start RAW DATA
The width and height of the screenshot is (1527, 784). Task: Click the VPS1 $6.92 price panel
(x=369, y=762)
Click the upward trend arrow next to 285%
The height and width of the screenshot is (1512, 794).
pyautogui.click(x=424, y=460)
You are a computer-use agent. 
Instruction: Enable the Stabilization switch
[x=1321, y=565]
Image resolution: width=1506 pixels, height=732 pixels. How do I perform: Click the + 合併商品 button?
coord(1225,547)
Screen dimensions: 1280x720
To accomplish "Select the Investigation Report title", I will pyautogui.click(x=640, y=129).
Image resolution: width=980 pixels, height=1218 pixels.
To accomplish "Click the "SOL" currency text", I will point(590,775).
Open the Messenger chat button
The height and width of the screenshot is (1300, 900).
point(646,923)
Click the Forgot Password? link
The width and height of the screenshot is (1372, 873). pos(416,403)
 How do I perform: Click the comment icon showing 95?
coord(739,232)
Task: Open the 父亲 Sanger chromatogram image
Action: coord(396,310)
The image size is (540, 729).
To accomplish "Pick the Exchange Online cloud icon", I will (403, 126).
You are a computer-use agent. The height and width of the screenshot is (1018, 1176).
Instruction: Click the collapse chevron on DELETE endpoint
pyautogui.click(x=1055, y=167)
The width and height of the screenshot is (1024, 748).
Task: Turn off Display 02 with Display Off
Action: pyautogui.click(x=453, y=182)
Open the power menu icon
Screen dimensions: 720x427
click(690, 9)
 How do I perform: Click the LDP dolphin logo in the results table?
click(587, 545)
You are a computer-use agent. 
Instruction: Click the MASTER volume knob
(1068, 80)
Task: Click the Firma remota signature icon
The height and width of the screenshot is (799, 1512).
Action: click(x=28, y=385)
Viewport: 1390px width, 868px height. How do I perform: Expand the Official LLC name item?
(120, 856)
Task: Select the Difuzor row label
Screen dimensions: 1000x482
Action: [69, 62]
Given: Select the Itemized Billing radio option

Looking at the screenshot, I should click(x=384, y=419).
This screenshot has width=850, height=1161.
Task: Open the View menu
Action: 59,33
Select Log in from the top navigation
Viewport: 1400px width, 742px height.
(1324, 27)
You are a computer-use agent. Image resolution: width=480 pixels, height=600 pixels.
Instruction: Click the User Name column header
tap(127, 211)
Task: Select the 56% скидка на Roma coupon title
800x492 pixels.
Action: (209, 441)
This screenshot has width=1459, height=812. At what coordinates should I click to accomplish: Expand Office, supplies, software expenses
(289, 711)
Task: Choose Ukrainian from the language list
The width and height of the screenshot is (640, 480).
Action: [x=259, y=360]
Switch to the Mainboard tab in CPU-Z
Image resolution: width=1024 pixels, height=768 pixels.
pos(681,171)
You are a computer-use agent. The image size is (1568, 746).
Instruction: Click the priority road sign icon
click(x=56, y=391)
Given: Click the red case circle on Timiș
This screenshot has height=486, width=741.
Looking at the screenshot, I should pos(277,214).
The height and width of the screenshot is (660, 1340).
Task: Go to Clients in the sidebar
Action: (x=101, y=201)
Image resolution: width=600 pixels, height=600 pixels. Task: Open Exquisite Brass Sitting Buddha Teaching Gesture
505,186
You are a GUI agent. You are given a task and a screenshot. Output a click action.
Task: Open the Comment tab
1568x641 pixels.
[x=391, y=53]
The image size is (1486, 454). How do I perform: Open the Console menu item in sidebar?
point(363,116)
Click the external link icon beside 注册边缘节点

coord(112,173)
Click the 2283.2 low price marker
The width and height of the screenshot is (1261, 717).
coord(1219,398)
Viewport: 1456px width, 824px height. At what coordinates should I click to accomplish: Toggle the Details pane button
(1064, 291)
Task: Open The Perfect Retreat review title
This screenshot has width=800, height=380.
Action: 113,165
end RAW DATA
◆ SHORT TASK ◆
Can you transcribe the data above exactly, from its first line up to and including the line containing "will (403, 126)."?

◆ TASK RESULT ◆
The width and height of the screenshot is (1527, 784). Task: Click the VPS1 $6.92 price panel
(x=369, y=762)
Click the upward trend arrow next to 285%
The height and width of the screenshot is (1512, 794).
pyautogui.click(x=424, y=460)
You are a computer-use agent. 
Instruction: Enable the Stabilization switch
[x=1321, y=565]
Image resolution: width=1506 pixels, height=732 pixels. How do I perform: Click the + 合併商品 button?
coord(1225,547)
Screen dimensions: 1280x720
To accomplish "Select the Investigation Report title", I will pyautogui.click(x=640, y=129).
Image resolution: width=980 pixels, height=1218 pixels.
To accomplish "Click the "SOL" currency text", I will point(590,775).
Open the Messenger chat button
The height and width of the screenshot is (1300, 900).
point(646,923)
Click the Forgot Password? link
The width and height of the screenshot is (1372, 873). pos(416,403)
 How do I perform: Click the comment icon showing 95?
coord(739,232)
Task: Open the 父亲 Sanger chromatogram image
Action: coord(396,310)
The image size is (540, 729).
To accomplish "Pick the Exchange Online cloud icon", I will (403, 126).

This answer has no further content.